In contrast, Jesus is asserting that God’s purpose is not to condemn such evil people, but to provide a way for them to be saved, as the shepherd seeks the lost sheep. However, he does not change the definition of who the evil people were.

Shinran, however, changed the definition of the evil person. For him it includes all people, however defiled or righteous they might be. The evil person is one who believes that he attains enlightenment through his own efforts and prides him or herself on how pious or devoted they may be, expecting a reward for their righteousness or religious devotion. It is pride in one’s spiritual capacity or goodness that marks Shinran’s understanding of the evil person. The Apostle Paul comes close to Shinran when he indicates: “For by grace you have been saved through faith, and this is not your own doing; it is the gift of God– not the result of works, so that no one may boast.” (Ephesians 2:8,9.) Pride and self-exaltation undermines true spirituality.

Shinran sympathized with those people who were defined as evil by the society of his time, such as hunters, fishermen, samurai and merchants who were driven by their karma to undertake tasks which were considered spiritually impure. He declared that the Buddha-Dharma did not discriminate people, according to some socially defined scale of goodness. (See The Collected Works of Shinran, The True Teaching, Practice, and Realization, III. I, p. 107, #61.)

For the Buddha-Dharma, the father or the shepherd is not understood as a self-subsistent being, existing outside ourselves. Rather, the teaching regards such symbols or expressions as upaya, compassionate means, for picturing the mystery of life and our responsibility and obligation to life itself, through our awareness of the inheritance we have received from our ancestors. We return home spiritually when we recognize our interdependent relationship with all people who have, at some time in the karmic process, been our parents, brothers and sisters in nature and society (See A Record in Lament of Divergences, 5. The Collected Works of Shinran. I, p. 664.) It is really our Buddha-nature or potentiality to become Buddha to which we awaken through true entrusting and paradoxically realizing our natures as foolish beings who have been embraced by Amida Buddha. (See Notes on ‘Essentials of Faith Alone’, The Collected Works of Shinran, I. p. 463.)

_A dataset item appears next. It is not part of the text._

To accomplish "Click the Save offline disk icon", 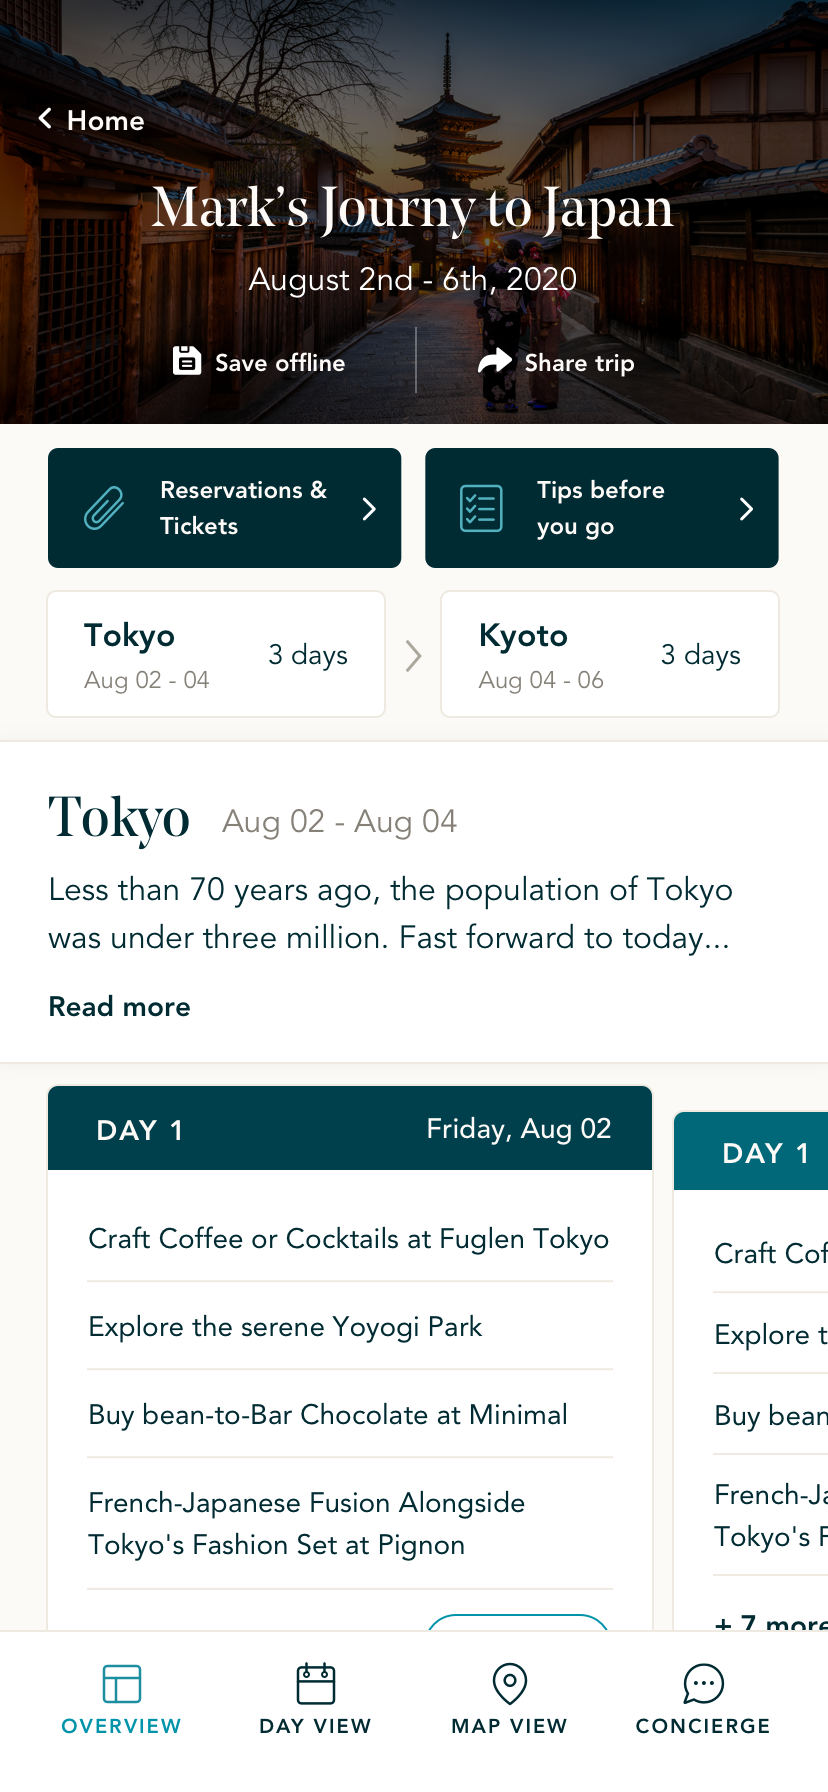I will coord(187,360).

Amida Buddha is a symbol of the process of interdependence which is reflected in the myth of his Vows. The form of the 48 Vows indicates that unless all beings realize the promised attainment of the respective Vow, then the Bodhisattva will not accept enlightenment for himself. The Bodhisattva’s enlightenment is portrayed as contingent on the enlightenment of all beings who are the object of the Vows.

Amida Buddha, whose name means Infinite, Immeasurable and Inconceivable, is the totality of reality within which we are living and which lives within us. This perspective is comparable Paul’s statements in Athens quoting from Greek poets: Epimenides: “….In him we live and move and have our being,” and from Aratus: “For we too are his offspring.”…(Acts 17: 28. New Revised Standard Version, Study Bible note.) Amida Buddha and the God indicated in these quotes is the principle of Life which cannot be defined, yet which embraces and animates all forms of existence.

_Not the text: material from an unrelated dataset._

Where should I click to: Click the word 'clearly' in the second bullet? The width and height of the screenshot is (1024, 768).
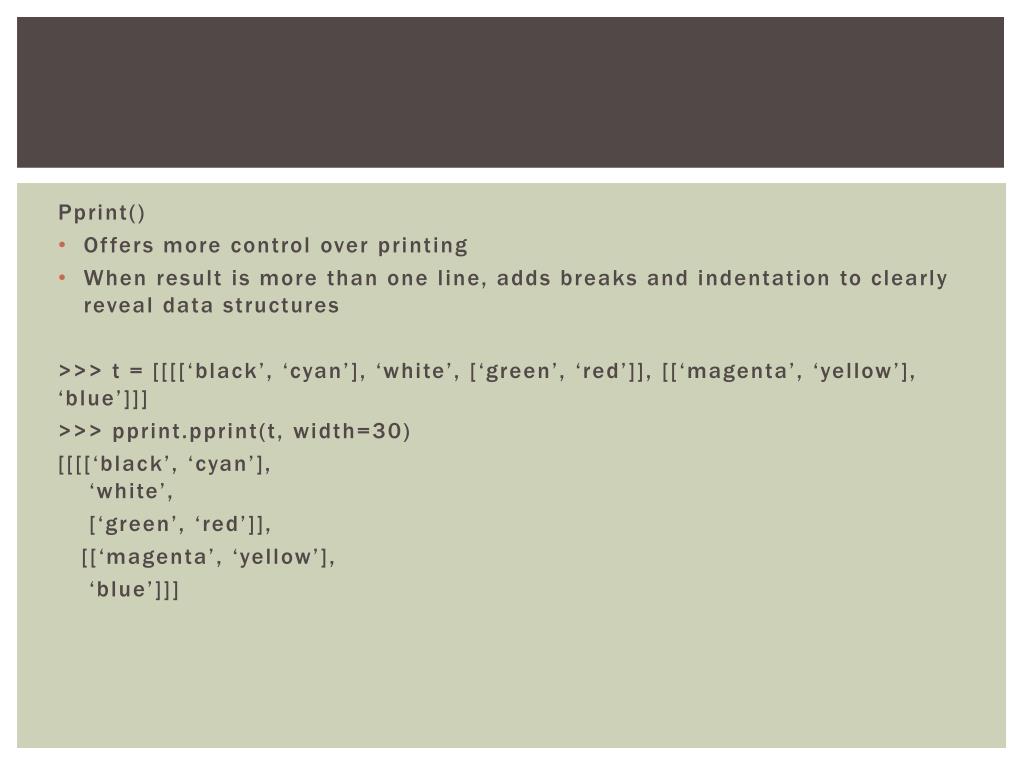point(908,279)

Thus, there is no need for Buddhists to prove the existence of Amida as no one proves Infinity and our being alive witnesses to an inconceivable source of life in ourselves.

Viewing the imagery of the Good Shepherd in Jesus’ parable, from a Buddhist perspective offers an approach to discovering a common foundation for two rather dissimilar religious expressions which have evolved historically. Both traditions provide insights into the nature of reality and human life which, despite differences in expression, can assist modern people in sharing spiritual experience across religious boundaries and thereby decrease the religious fragmentation and polarization so evident today. We are all embraced by the same reality, conceived in different terms, and hopefully our respective spiritual paradigms will bring more unity to our disparate lives and societies.